Mark is owner of Mark Eddy Communications, a strategic planning communications/messaging and public will-building firm specializing in public policy issues. MEC has worked with foundations and non-profit groups, city and state governments and for-profit companies ranging from a two-person disability rights law firm to an $18-billion multinational corporation.

While MEC has worked on issues as varied as oil and gas, health, K-12 education, LGBTQ, consumer protection, homelessness and marijuana the core of the business is built around renewable energy and climate policy, cutting carbon pollution and helping to ensure science has a respected role in making public policy. Mark worked with a diverse team to help Colorado enact first-in-the-nation rules regarding methane emissions and he is currently part of a team that is working with regulators, businesses, public utilities and their customers to put more wind and solar energy onto the grid.

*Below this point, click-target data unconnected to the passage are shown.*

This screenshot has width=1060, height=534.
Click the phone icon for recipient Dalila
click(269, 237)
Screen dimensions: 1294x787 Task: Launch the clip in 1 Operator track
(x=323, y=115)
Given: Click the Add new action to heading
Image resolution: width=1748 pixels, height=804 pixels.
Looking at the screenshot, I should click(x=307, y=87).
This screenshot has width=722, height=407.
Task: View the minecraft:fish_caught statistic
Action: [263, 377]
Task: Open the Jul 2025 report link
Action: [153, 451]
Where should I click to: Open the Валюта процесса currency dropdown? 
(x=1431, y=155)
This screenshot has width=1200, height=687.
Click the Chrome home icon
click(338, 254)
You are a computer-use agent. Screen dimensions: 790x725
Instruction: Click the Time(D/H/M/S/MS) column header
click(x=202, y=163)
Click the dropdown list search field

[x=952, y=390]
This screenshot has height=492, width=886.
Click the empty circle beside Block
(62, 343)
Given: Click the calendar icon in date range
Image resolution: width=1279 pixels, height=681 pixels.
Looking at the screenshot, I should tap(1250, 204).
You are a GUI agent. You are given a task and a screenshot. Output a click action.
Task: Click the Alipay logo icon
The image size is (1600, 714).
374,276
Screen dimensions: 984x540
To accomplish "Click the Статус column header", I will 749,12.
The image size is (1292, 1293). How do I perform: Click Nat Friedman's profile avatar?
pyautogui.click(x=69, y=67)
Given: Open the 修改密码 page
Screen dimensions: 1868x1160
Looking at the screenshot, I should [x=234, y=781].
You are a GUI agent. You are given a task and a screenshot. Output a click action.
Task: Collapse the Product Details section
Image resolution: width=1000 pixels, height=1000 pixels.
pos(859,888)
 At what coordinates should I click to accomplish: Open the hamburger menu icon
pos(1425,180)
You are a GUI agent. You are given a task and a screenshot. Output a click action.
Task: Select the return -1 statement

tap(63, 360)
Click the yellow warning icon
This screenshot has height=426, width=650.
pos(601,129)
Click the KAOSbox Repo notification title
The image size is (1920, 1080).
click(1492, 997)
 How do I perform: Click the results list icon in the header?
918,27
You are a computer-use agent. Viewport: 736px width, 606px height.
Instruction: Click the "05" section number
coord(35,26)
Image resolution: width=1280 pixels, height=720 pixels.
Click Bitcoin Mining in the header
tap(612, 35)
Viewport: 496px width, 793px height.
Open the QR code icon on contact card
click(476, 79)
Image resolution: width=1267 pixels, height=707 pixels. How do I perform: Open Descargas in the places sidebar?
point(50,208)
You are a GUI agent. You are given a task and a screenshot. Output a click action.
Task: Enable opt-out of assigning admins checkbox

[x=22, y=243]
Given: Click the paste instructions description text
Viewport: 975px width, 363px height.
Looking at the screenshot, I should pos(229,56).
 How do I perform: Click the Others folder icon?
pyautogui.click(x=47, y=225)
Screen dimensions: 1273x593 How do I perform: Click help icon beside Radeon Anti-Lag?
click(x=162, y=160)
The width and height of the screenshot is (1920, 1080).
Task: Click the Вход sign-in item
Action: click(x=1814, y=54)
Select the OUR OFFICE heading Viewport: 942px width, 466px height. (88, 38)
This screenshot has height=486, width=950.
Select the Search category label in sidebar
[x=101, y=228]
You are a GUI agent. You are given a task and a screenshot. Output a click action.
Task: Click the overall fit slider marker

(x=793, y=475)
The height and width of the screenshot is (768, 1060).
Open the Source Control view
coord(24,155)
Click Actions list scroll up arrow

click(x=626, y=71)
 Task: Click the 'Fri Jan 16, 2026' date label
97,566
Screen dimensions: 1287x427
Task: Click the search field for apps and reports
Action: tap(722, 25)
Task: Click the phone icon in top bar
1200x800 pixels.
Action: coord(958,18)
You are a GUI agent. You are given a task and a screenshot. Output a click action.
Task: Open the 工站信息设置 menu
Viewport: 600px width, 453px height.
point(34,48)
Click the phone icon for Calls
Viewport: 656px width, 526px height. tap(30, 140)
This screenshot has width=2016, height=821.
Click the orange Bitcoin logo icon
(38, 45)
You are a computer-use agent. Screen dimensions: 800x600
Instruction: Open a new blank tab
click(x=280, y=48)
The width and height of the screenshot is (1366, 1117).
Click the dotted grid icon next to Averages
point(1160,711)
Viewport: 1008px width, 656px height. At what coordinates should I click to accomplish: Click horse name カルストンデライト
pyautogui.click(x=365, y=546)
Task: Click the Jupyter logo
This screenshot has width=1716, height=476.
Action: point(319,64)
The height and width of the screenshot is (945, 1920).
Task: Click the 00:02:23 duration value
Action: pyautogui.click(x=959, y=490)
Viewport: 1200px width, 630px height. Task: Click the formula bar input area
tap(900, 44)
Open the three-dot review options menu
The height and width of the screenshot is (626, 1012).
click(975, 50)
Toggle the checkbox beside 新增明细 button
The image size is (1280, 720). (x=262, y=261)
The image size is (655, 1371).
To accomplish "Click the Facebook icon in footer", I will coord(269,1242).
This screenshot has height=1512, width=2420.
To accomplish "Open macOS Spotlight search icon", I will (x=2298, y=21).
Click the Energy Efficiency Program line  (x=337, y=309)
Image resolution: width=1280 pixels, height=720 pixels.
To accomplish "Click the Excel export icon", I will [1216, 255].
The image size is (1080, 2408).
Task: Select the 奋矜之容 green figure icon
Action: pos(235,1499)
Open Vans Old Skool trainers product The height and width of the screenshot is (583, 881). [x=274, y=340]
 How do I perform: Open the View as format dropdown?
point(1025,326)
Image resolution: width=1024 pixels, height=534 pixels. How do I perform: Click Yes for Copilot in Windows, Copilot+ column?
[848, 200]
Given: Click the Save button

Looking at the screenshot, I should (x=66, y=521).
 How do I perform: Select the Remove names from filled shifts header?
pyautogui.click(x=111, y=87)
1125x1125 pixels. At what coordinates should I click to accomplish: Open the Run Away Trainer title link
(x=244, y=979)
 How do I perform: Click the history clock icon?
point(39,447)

Mark moved to Colorado in 1985 after working on an off-shore oil rig in California. He grew up in Kansas and graduated with a degree in journalism and mass communications from Kansas State University.

After graduating, Mark took three months off to take a 3,000-mile, unsupported bicycle trip from Manhattan, Kan. to San Francisco. He then worked at a small paper in Kansas, The Denver Post on a temporary basis, moved to California and worked off-shore oil rig, then returned to Colorado and The Post in 1985. He remained there until 2000 when he went to work for a political consulting firm. A year later he started Mark Eddy Communications.

As a journalist, Mark did investigative work on the construction of Denver International Airport and the Oklahoma City bombing. He covered city government, education and the environment and energy and was part of The Denver Post team that was awarded a Pulitzer Prize for reporting on the Columbine tragedy.

Mark continues to write and was a contributor to “How the West was Warmed.” He is a beekeeper, likes to ride his bike, fly fish, hike, camp and ski. Mark also helped start a non-profit that is building schools in Tanzania and serves on its board.